Phenotypic Characterization of a New Rat Model of Catecholaminergic Polymorphic Ventricular Tachycardia Type 3

Abstract

A spectrum of inherited and acquired cardiovascular disease can cause sudden cardiac death from calcium (Ca2+)-dependent ventricular arrhythmias. These arrhythmias are largely driven by hyperactivity of the sarcoplasmic reticulum (SR) Ca2+ release channel, the cardiac ryanodine receptor (RyR2). Treatment options to attenuate arrhythmia are limited or of poor efficacy. Therefore, it remains a priority to understand molecular mechanisms underlying RyR2 hyperactivity in disease for improved therapeutic design. Catecholaminergic polymorphic ventricular tachycardia (CPVT) is a rare type of arrhythmia that has a lethal phenotype associated with Ca2+ mishandling. The disease typically presents in juveniles as ventricular tachycardia and fibrillation after stress or exercise, which can lead to sudden cardiac death. Mutations associated with CPVT are typically in RyR2 or its accessory proteins. CPVT3 is a recently reported subtype of the condition associated with mutations in trans-2,3-enoyl-CoA reductase-like protein (TECRL). Little is known about the function of TECRL in the heart, other than its localization to the sarcoplasmic reticulum. It remains entirely unknown how mutations in TECRL lead to an arrhythmogenic phenotype associated with intracellular Ca2+ mishandling and RyR2 hyperactivity. Here, we developed a new rat model of CPVT3 using CRISPR-Cas9 to introduce a patient-asssociated TECRL mutation, the single nucleotide polymorphism c.331+1G?A. Our studies with homozygous TECRL-SNP rats revealed no global cardiac remodeling, typical of the CPVT phenotype.

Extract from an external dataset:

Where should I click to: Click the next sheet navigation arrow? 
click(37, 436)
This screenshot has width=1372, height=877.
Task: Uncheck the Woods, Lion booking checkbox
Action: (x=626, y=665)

Importantly, the rat exhibits a strong arrhythmogenic phenotype, presenting with VTs after challenge with epinephrine and caffeine. In contrast to other types of CPVT, these rats also presented with premature ventricular contractions even at baseline conditions. Confocal microscopy revealed that TECRL-SNP leads to RyR2 hyperactivity and intracellular Ca2+ mishandling, although the molecular mechanism underlying this remains unclear. Overall, we demonstrate that the TECRL-SNP rat has a strong arrhythmogenic phenotype for future studies of CPVT3.